The answer must consist of every line below containing "agent".

Supplied entries Block Start

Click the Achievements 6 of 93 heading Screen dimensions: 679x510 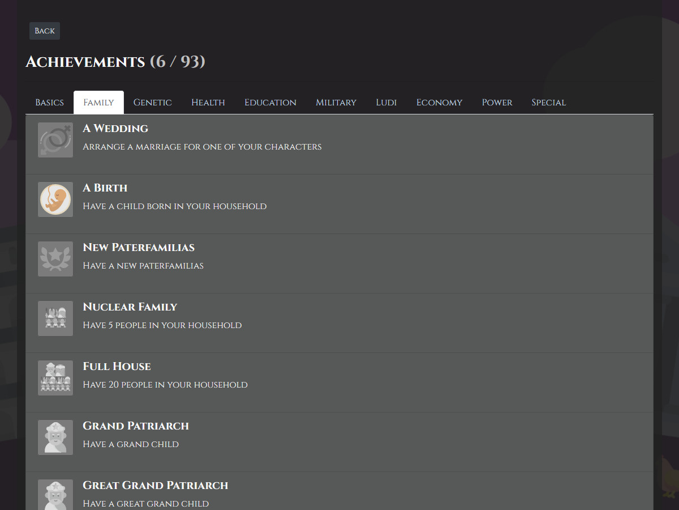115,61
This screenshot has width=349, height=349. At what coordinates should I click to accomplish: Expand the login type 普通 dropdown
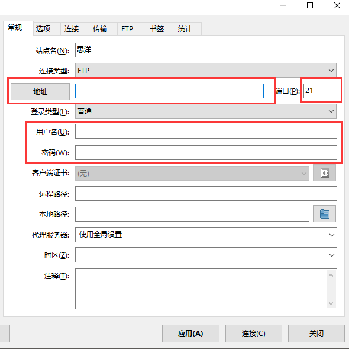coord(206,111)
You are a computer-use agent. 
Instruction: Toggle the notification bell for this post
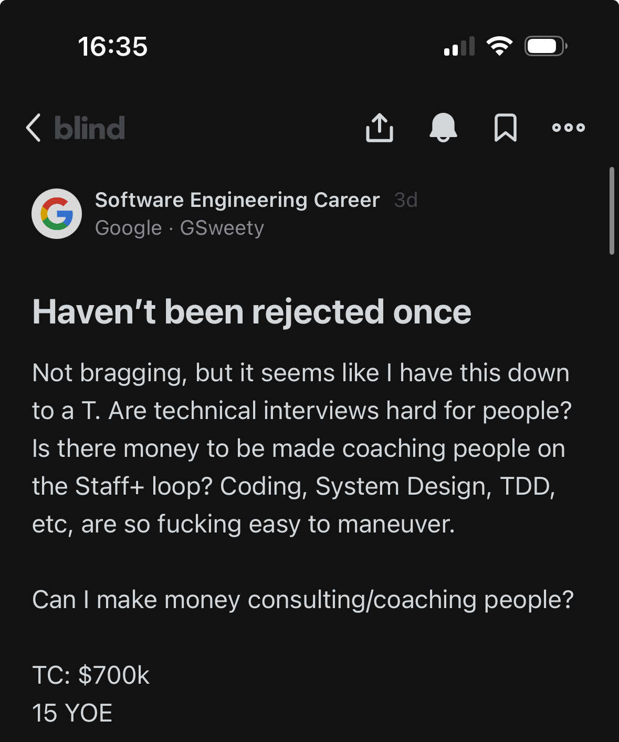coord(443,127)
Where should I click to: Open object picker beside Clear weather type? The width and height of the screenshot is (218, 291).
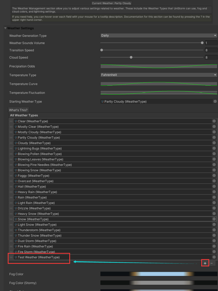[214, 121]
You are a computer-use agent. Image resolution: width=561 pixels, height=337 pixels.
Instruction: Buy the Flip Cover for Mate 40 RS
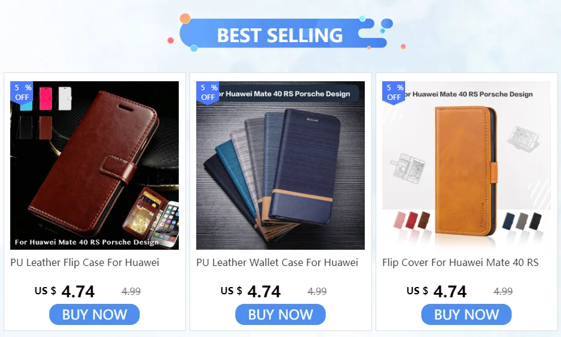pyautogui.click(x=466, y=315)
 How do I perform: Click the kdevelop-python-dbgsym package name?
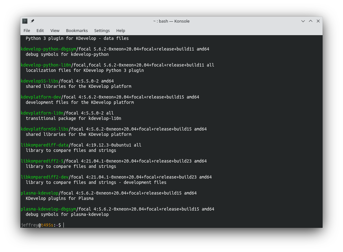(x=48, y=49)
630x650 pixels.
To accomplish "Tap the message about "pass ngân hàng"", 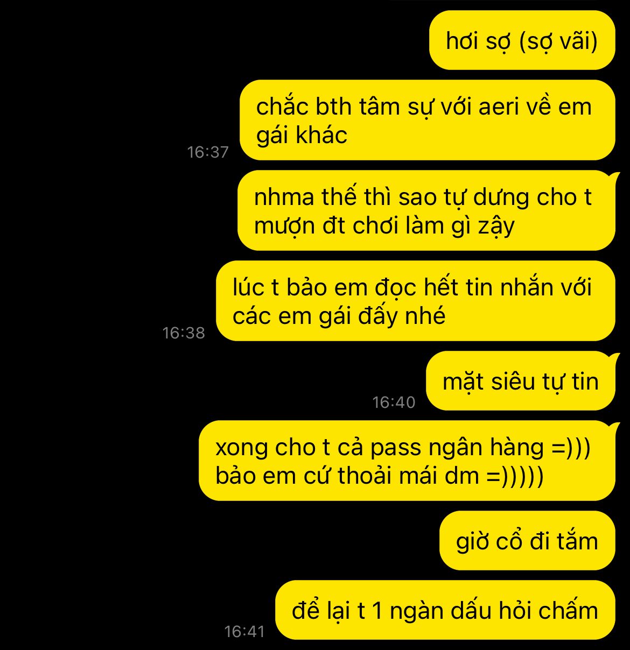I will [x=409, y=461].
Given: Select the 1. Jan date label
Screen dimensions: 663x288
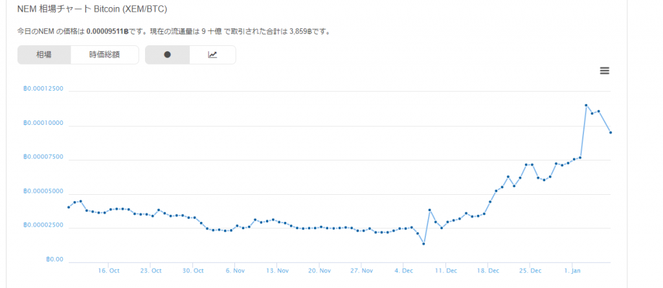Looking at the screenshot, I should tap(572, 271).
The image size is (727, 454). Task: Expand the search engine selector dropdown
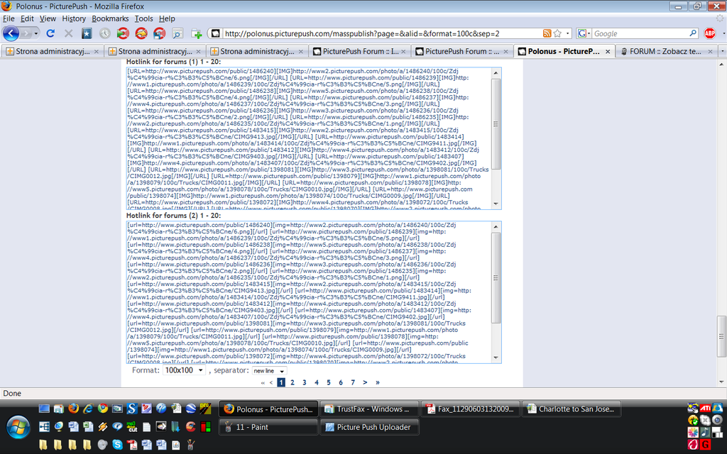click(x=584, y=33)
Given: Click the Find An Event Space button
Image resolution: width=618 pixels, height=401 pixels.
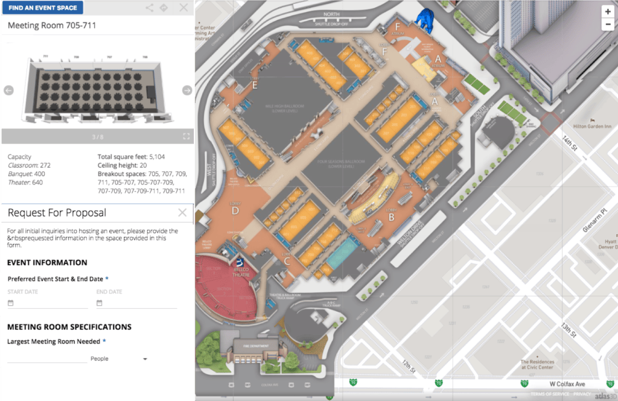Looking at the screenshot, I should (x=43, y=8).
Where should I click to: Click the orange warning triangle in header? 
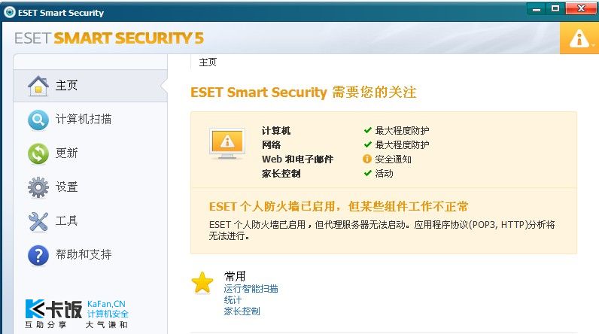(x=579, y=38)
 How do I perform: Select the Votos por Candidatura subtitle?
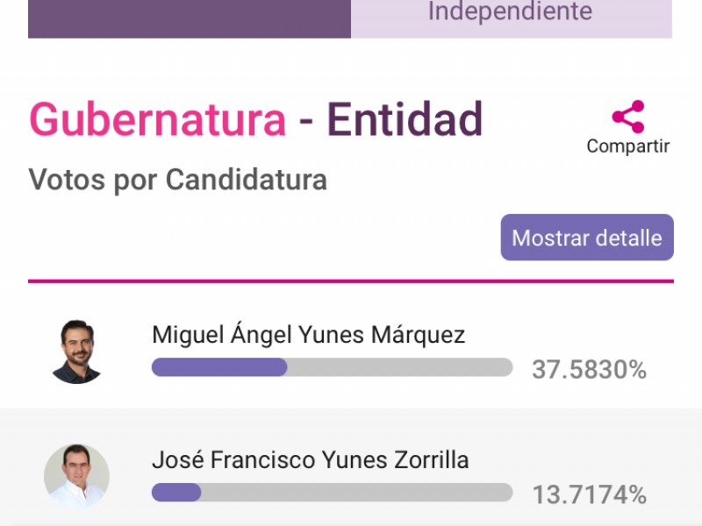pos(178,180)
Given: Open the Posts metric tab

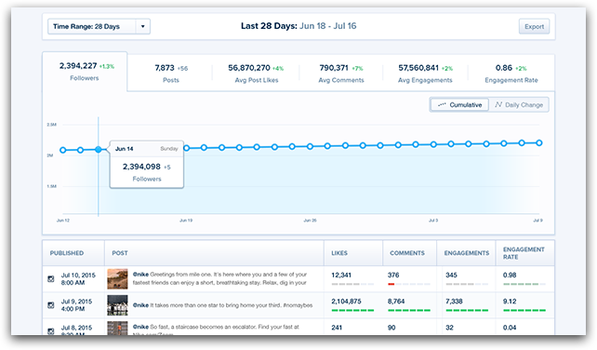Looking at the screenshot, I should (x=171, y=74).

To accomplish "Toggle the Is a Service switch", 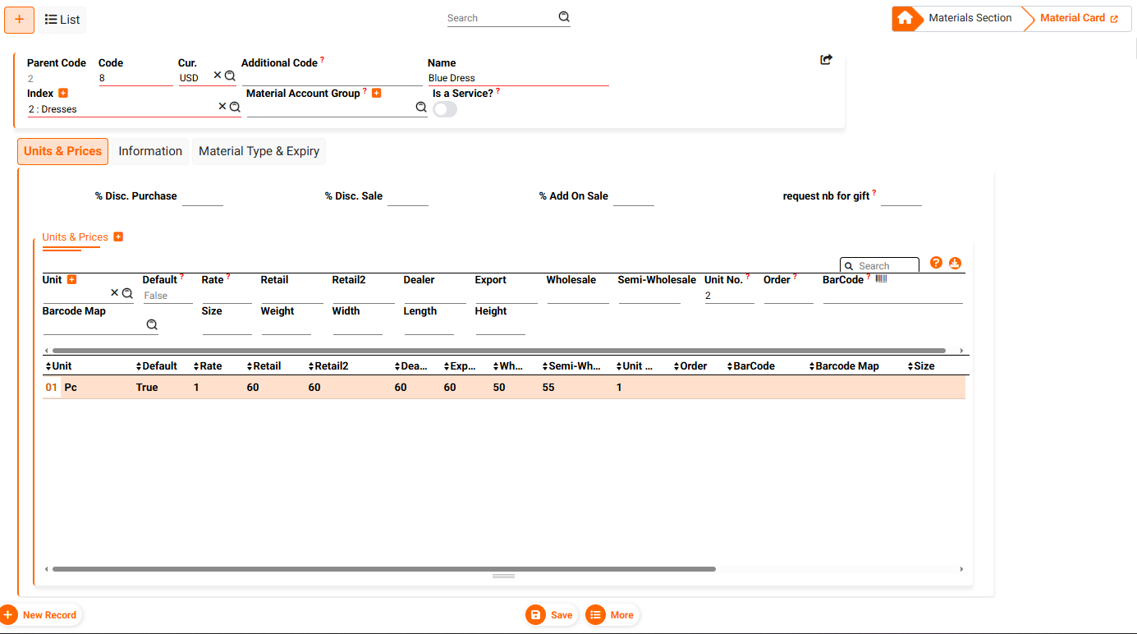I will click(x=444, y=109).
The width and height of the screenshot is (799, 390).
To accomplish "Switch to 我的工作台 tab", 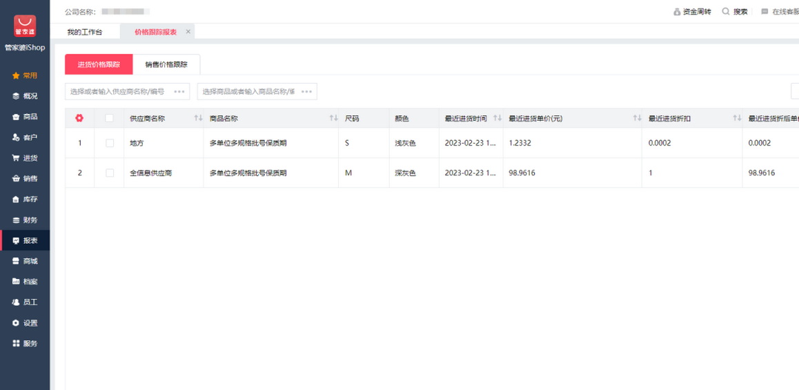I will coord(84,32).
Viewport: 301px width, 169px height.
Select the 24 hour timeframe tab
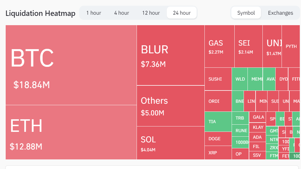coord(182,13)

Supplied entries Block End

Reply
You are a computer-use agent. 
You are a computer-use agent. Image resolution: width=561 pixels, height=337 pixels.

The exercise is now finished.